I live in the southeast Appalachians. We get everything from pine to oak. I'm mostly cutting stuff that is already down, but it is usually green. I'm assuming large (straight blade) or X-Large (curved blade).

Any recs here?

Thanks


----------



## ray.vermette (Jul 16, 2008)

XL with the curved blade is suppose to cut slightly quicker.


----------



## icecreamjay (Apr 13, 2004)

I use an XL and it cuts well. I can't see why you'd want the smaller tooth sizes for cutting blowdown. I think the finer teeth would be more likely to pack with sawdust. I'm no finish carpenter, but I think smaller teeth are for doing finer work. I once saw a video about using these really finely toothed Japanese saws for dovetailing joints.


----------



## CrazyCanuck (Mar 14, 2008)

I love my XL. I have an XL and a medium tooth. The XL cuts almost as fast as my chainsaw on small stuff when you factor in extra time hauling it in, starting, etc.

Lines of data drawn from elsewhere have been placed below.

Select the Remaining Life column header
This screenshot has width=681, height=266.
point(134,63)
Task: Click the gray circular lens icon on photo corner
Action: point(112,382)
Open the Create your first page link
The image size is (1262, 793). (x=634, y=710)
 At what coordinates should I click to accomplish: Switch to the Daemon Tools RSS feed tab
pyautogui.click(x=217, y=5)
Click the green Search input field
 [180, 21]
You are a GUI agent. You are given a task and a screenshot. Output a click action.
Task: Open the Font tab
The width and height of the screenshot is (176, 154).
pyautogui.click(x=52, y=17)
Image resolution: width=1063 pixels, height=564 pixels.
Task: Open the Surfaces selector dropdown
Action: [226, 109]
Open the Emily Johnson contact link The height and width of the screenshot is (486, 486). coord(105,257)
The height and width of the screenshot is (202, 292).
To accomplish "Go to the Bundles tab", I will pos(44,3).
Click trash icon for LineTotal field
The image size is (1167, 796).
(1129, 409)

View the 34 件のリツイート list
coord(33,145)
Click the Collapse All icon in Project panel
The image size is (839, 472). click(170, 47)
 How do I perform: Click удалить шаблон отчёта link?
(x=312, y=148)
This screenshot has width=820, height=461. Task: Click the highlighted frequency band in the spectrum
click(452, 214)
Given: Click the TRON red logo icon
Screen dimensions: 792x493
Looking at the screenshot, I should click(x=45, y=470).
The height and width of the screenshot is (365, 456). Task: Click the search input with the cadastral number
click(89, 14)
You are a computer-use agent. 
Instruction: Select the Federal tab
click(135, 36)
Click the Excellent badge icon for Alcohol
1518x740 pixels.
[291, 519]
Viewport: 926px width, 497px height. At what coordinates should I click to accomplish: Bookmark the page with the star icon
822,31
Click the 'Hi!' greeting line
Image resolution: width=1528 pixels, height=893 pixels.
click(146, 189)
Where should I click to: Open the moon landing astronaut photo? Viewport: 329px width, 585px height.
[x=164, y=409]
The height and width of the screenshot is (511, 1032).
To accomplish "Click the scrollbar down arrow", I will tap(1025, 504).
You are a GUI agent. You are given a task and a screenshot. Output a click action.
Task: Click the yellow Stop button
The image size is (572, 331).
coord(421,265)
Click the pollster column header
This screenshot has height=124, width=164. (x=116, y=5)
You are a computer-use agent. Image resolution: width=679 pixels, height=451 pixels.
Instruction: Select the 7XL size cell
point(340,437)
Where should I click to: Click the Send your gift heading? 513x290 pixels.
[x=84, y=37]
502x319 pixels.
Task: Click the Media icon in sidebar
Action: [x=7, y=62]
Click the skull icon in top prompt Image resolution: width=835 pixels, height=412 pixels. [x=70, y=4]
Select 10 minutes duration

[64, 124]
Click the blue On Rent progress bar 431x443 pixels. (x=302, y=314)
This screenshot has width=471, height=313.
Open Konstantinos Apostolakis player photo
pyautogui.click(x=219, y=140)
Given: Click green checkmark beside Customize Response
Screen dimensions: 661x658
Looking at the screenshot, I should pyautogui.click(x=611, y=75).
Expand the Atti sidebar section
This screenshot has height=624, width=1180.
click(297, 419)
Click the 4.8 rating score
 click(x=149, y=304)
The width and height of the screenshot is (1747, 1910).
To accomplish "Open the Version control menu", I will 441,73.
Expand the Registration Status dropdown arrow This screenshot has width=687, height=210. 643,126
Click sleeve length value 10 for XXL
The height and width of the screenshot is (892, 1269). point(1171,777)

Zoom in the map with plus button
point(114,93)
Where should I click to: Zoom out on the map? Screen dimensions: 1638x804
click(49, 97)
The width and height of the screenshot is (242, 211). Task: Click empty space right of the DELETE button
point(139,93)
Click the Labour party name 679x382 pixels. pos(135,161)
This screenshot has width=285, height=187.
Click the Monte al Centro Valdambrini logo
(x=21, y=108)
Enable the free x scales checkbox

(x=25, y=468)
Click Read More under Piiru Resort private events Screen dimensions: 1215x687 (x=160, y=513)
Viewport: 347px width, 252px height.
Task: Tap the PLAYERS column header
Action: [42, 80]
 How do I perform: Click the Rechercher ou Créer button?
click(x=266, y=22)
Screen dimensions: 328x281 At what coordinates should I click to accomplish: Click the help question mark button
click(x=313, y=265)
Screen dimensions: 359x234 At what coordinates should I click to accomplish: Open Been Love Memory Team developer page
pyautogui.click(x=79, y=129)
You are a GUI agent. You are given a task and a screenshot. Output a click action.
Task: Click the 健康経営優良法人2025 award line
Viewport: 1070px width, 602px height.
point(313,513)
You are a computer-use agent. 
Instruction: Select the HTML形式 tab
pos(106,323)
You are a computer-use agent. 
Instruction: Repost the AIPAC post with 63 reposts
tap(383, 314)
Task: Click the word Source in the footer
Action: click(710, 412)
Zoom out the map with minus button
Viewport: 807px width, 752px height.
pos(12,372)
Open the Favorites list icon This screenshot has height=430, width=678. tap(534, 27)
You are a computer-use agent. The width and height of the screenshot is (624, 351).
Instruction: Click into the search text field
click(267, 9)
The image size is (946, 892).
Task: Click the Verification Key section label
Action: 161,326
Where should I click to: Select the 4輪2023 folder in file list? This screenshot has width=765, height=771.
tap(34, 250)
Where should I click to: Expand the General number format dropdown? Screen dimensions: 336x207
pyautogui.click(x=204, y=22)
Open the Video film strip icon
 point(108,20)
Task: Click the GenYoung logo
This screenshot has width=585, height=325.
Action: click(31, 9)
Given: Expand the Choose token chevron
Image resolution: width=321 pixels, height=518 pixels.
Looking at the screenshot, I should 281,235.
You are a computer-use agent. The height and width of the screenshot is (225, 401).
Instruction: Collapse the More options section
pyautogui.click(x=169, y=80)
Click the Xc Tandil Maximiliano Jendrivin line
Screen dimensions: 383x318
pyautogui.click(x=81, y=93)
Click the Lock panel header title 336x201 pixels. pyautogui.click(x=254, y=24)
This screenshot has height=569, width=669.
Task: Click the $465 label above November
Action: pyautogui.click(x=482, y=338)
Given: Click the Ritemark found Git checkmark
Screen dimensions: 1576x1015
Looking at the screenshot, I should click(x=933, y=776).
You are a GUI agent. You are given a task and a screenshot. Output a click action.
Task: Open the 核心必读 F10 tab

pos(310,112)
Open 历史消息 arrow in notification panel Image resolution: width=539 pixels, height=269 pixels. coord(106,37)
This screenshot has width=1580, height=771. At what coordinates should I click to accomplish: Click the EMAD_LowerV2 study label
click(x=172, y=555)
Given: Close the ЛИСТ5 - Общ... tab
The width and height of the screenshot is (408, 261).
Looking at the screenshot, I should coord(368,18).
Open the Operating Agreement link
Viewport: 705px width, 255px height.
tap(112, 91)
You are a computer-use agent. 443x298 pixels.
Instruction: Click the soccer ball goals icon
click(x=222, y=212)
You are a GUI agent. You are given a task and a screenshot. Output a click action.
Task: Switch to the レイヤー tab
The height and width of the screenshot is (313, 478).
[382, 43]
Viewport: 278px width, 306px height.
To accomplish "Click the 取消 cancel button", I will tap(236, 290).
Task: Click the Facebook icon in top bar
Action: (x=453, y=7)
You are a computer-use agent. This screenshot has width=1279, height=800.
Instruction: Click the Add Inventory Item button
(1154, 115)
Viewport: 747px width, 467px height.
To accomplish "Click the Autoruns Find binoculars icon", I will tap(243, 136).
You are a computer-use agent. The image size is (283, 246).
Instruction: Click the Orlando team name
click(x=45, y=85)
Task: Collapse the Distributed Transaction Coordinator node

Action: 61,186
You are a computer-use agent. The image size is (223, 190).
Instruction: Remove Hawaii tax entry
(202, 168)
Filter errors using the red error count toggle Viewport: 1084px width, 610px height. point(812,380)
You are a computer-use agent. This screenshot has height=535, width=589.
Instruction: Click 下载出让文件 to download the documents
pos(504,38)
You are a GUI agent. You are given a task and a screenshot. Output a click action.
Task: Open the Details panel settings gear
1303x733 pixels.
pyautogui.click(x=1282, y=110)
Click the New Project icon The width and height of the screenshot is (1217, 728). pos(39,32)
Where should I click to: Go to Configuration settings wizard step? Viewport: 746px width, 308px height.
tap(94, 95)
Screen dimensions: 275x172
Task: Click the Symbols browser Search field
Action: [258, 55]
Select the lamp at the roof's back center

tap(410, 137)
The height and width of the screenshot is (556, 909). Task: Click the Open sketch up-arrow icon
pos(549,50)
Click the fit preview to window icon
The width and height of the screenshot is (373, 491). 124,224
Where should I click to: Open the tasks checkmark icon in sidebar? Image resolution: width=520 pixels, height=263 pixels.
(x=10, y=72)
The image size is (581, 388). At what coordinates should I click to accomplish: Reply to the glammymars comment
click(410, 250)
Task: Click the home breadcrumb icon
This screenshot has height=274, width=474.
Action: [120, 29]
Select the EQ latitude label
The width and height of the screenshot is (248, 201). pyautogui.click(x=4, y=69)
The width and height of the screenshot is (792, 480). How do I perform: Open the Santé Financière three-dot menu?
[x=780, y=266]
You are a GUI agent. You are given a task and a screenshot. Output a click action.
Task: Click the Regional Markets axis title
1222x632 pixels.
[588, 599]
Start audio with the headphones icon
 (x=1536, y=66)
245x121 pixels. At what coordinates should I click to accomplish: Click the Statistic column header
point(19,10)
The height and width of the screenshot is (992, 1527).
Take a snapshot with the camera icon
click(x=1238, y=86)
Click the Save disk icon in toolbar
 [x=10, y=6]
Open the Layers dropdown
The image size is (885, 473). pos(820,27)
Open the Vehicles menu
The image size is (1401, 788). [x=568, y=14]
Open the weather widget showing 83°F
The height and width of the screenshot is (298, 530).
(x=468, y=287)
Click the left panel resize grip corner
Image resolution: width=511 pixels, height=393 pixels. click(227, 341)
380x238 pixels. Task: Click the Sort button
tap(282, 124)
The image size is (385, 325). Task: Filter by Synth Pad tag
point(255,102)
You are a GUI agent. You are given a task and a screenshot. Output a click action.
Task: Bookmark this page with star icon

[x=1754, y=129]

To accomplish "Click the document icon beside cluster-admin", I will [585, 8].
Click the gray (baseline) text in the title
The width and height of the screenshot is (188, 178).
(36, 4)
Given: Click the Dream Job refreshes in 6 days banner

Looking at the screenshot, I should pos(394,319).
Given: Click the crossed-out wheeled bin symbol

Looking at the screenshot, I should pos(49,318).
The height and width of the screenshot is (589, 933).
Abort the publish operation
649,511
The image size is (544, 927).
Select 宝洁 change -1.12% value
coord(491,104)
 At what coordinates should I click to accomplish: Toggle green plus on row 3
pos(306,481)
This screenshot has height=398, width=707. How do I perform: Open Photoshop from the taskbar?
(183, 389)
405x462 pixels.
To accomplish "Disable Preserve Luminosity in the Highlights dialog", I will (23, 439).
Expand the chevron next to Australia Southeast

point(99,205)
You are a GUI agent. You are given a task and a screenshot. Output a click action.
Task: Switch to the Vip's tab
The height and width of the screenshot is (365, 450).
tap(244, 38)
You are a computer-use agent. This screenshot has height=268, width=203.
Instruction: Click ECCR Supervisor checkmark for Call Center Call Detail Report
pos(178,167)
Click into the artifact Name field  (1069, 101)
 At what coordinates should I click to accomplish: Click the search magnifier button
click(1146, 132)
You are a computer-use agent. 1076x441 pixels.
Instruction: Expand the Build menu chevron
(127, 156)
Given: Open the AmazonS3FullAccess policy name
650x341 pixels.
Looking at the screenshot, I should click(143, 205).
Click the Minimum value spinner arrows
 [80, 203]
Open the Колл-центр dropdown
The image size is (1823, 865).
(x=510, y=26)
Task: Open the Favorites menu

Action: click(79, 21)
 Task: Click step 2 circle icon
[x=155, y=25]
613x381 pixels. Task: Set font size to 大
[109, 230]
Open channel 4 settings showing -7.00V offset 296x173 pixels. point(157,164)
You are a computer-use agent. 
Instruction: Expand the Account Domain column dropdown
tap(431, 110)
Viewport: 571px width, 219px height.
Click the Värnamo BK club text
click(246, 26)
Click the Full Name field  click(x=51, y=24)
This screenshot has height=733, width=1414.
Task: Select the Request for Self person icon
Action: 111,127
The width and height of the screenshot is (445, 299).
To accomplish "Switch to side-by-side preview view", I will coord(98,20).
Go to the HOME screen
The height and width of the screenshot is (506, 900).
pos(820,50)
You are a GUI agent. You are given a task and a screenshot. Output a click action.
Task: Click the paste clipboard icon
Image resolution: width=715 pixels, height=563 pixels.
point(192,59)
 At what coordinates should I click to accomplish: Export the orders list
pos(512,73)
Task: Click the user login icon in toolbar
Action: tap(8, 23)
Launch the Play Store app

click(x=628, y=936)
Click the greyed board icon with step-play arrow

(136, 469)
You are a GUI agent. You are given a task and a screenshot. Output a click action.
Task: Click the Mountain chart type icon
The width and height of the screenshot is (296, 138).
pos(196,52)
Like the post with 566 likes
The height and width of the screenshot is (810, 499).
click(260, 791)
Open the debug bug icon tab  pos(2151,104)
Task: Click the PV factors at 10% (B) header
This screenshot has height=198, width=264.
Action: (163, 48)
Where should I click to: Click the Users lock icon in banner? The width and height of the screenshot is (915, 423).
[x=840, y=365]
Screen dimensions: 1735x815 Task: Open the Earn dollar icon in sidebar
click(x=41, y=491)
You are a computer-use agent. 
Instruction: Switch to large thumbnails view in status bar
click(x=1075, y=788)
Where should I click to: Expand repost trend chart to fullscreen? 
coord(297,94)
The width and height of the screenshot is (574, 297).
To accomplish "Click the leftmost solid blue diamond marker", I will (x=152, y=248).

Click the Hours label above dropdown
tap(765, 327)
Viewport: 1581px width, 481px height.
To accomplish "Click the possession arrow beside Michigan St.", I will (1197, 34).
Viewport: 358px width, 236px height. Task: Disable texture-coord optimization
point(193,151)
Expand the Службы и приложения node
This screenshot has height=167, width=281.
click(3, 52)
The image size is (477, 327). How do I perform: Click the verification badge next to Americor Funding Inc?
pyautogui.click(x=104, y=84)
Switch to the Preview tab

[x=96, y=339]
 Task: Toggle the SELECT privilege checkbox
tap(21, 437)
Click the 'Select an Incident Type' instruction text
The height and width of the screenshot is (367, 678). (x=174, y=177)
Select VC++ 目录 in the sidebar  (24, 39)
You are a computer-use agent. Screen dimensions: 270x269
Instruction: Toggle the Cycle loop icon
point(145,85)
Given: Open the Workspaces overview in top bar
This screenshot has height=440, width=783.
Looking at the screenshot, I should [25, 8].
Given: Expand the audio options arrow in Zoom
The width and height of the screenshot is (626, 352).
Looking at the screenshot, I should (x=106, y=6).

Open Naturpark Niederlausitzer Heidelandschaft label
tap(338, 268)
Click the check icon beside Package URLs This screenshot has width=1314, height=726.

Best pack saw ever! Though if you're cutting green wood, it does have a tendency to gum up. I found methyl hydrate dissolves sap well.


----------



## twest820 (Mar 16, 2007)

Ibuki 390 XLs or the Katana Boy are heavily used around here---pine and fir, sometimes green, sometimes fire burnt or beetle kill---and I use a Sugoi 420 XL (along with sometimes a folding Top Gun 200 XL) and don't at all regret the extra blade length over the 390s. The curved saws do just fine but occasionally I find myself wishing for a straight blade, usually when underbucking and holding the saw reversed. I perfer scabbarded saws to folding ones as they're faster to get out and cut and the handles are bit more comfortable as they don't have a groove in them to take the blade in the folded position.

For stuff like dry hickory XL is definitely not what you want but mostly I wish Silky offered gulleted saws for faster removal; even in dry, hard pine cut speed can end up limiting how fast the blade can exhaust material.


----------